『ヒカルの碁』の名場面、名台詞から囲碁を学ぼう!(その3)
前回紹介したダメヅマリに関するセリフは、囲碁という競技をかなり深くまで知らないと理解が難しいものだったと思います。
何が起きたのか。ミスした側にとってはどれだけ大きなミスで、筒井さんにとってはどれだけ大きなチャンスだったのか。
それを説明したつもりですが、やはりこの辺は実感が伴ってこないと理解が難しい領域だったのではないでしょうか?
なので今回は知らない人にも何が起きたのかが非常に分かりやすい『ヒカルの碁』のセリフを紹介してみたいと思います。
当事者というか、言われた側は前回と同じく筒井さんとなります。
今回の名場面・名台詞
ヨセで20目差がひっくり返った・・
※文庫版1巻の川萩中の顧問のセリフより
やはり数値化されると分かりやすいですよね。
囲碁の勝敗が陣地の数で決まり、その陣地を数える単位が『目』であることと、ヨセが終盤を意味する(厳密には違いますが、この場合はほぼニアリーイコールと捉えて問題ないかと)ということだけが分かっていれば意味は分かるのではないでしょうか?
要は終盤に大逆転した。と、それだけのことを言っているセリフなのですね。
そんな感じで何が起きたのかはとても分かりやすい場面です。
しかし、ある程度の経験者であればこのセリフからあることに気付きます。
それは、そんなに強くなさそうな筒井さんって印象操作されているだけで実は相当な実力者なのではないかということ。
加賀にヨセの間違いの無さを指摘され「目算とヨセはキッチリ!」と嬉しそうに返す筒井さんを見て、恐らく囲碁そのもののことは深く知らない人はこう感じたのではないかと思います。
筒井さんは実力者ではないけど得意分野もあるんだなぁ~
・・客観的に見て、そう感じるように描かれていると思いますし、実際僕も昔読んだ時はそう感じたものです。
しかし、恐らくはアマチュア低段くらいの棋力と思われる筒井さんの目算とヨセが完璧だなんてことはほとんどあり得ないことなのではないかと思われます。
僕自身の棋力は幽玄の間の基準で3~4段付近のレートなのですが、目算は何となく見た目だけ、ヨセはボロボロというのが正直なところです。9路盤で対局する時にたまにちゃんと目算する程度でしょうか。
ヨセで20目差がひっくり返った。その程度の出来事は逆転する方もされる方も日常茶飯事な体たらくです。
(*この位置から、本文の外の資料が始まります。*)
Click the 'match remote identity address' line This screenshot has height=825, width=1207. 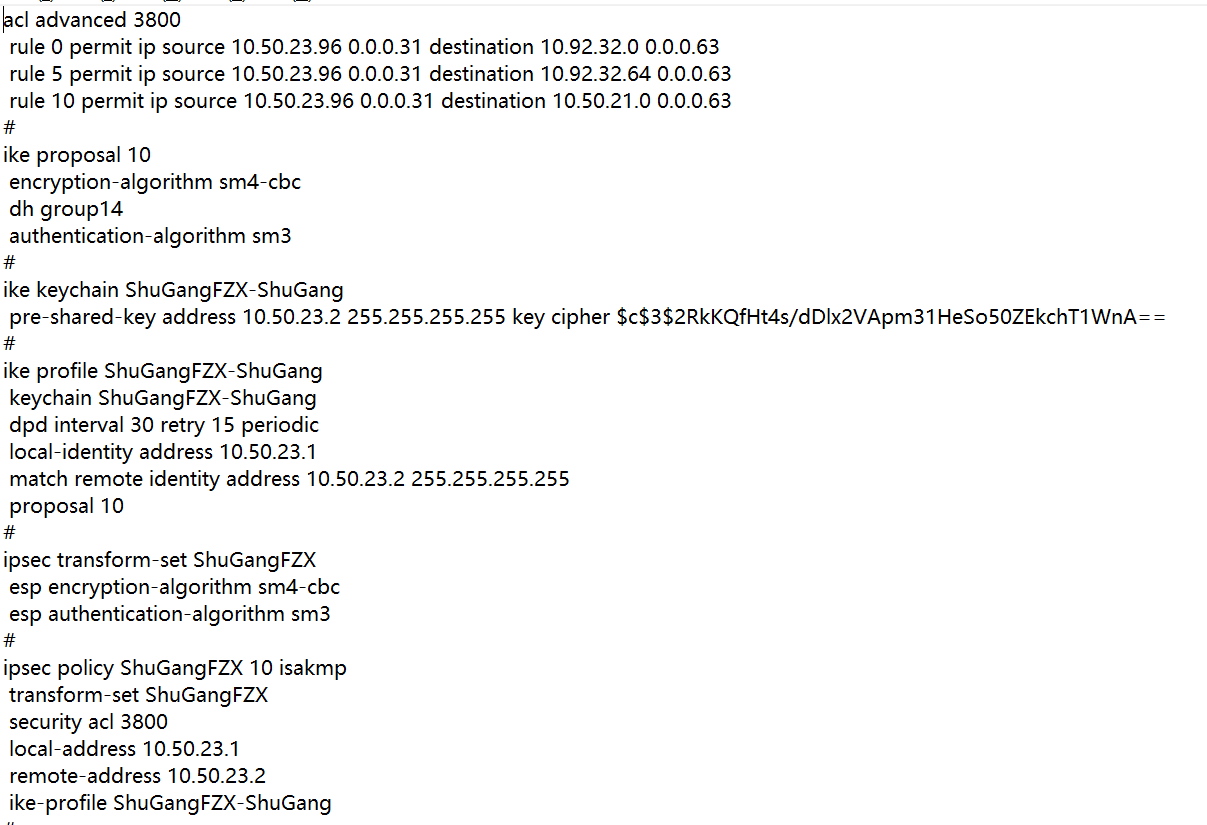(289, 479)
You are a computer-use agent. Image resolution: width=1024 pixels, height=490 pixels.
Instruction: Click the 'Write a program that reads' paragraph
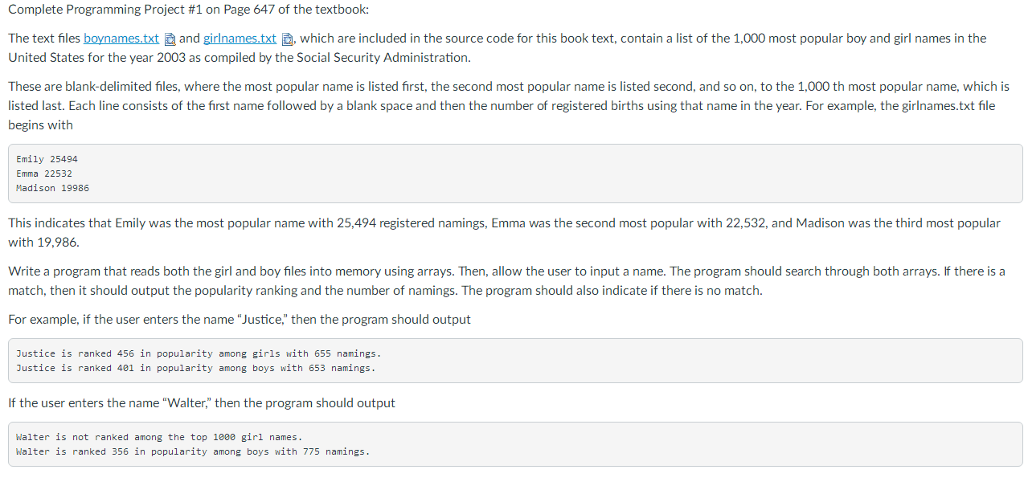tap(506, 280)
つまり、僕と同程度の棋力の人のヨセはその時々によってたまたま精度の高い手が打てていた方が得をするようなものという感覚です。
また、この目算とヨセという分野がアマチュアとプロとで大きく差が付く領域だとも言われていますね。
そんな目算とヨセを完璧にこなせるということは、多くの人にとってなかなか克服できない弱点であり、結果として僅差の作り碁における不確定要素に近い領域になっているところで力を発揮できるわけで、つまりは常に実力通りのパフォーマンスを安定的に出せることに繋がるわけです。
逆に言えば、目算とヨセが完璧なのにアマチュア低段くらいの雰囲気の描写しかされていない筒井さん、他の領域がどれだけダメなんだって話になるのですけど、考えてみれば確かに定石の本を広げなら打っていたり、ダメダメな雰囲気はありましたね。(笑)
感覚的には、目算とヨセ以外の領域が2~3子くらい実力差でも、目算とヨセが完璧な相手に5分以上に勝てるかは怪しい気がします。
そんな感じで、実のところ『ヒカルの碁』で囲碁のスキルに関して一番ヤバイことを言っているのは実は筒井さんなのではないかとも思うんですよね。(笑)
まあ、長くなりましたが要するに、何を言っているかは初心者でも分かるけど、実力が伴ってくるにつれて印象が変わってくるセリフ(というか場面?)ということで紹介させていただきました。